I'm home alone watching The Hills seasons, eating pickles and drinking straight rye. I just googled "how to make friends". Probably not the most pro-active solution. Help.
Ah I wish I was there to nurse you then clean up your piss-filled water bottles
for some reason the bedside piss missed the water bottle today
its like playing clue every morning after we party. she did him in the kitchen with..oh god.
We hadn't had sex in so long that I started queefing and then I couldn't stop giggling... I think he's mad.
he said I could live with him because I'm cheaper than a dog and don't need a pet deposit. That and I don't piss on the carpet...
But it's a terrible idea. One erection and it's gonna go wrong
Does making ice cubes at 4 in the morning count as being productive?
So im guessing you dont remember the walk home, where you layed down in the alley and began to sing "threes company too" and when i told you to get up you had the nerve to tell me i was to drunk.
You broke the end off a wine bottle, ran outside and screamed "FOR NARNIA!!"
There is a hatefuck that has the destruction level of an atom bomb raging through my viens just aching to vaporize her.
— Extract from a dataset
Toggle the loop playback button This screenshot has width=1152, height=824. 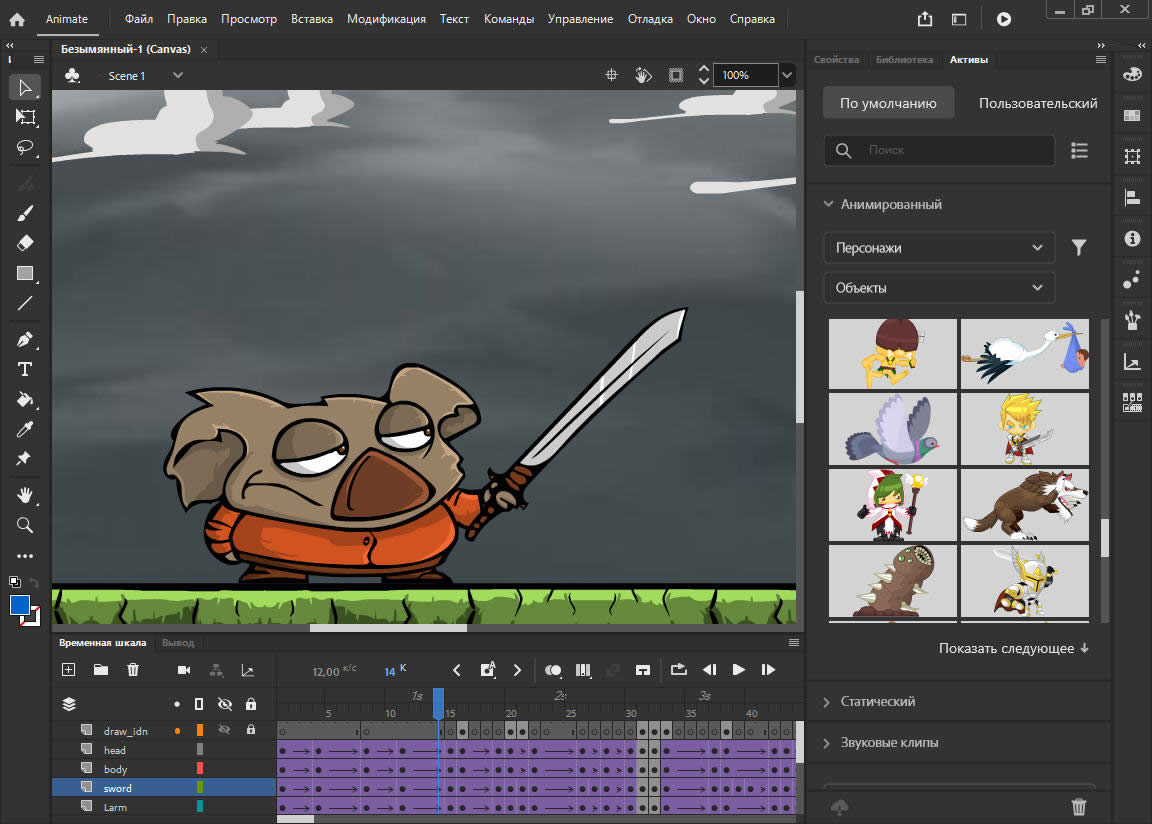[x=679, y=670]
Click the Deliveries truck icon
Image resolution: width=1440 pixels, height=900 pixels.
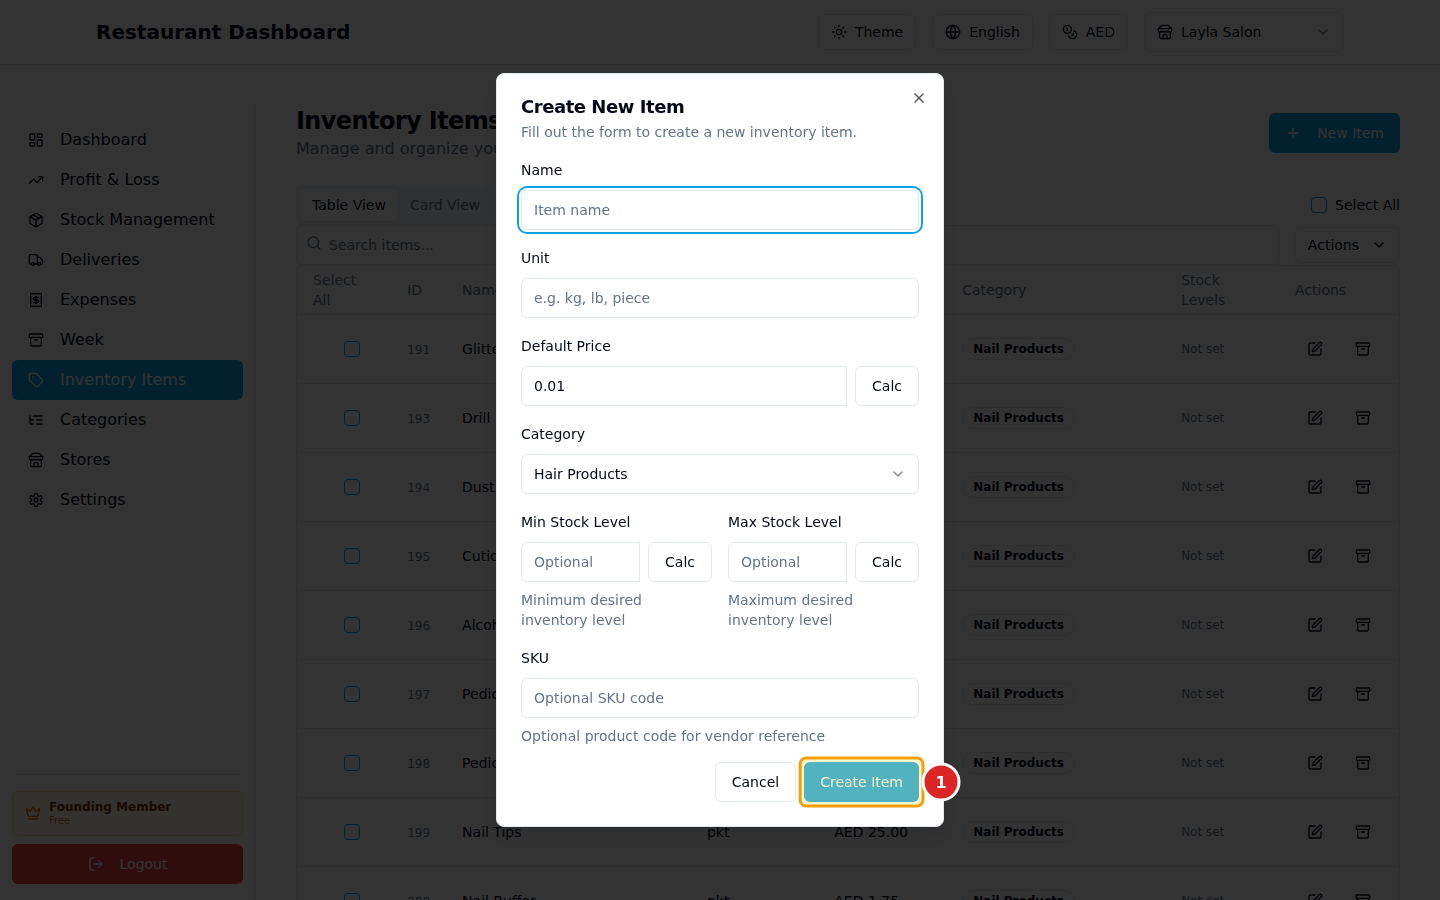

We don't know where he is but he left his pants and what appears to be a tooth here so he's gotta come back sometime
You used a fucking bud light like as lube last night. I'd get a UTI test like stat.
There I was, puking into the toilet, and he was rubbing my feet, buck naked. I feel like a drunk Disney princess.
My hookup from last weekend apparently got arrested today... his roommate just tagged me on facebook asking for bail money.
Last night I made out with two lesbians while dancing with another girl. I'm pretty sure it wasn't even real life.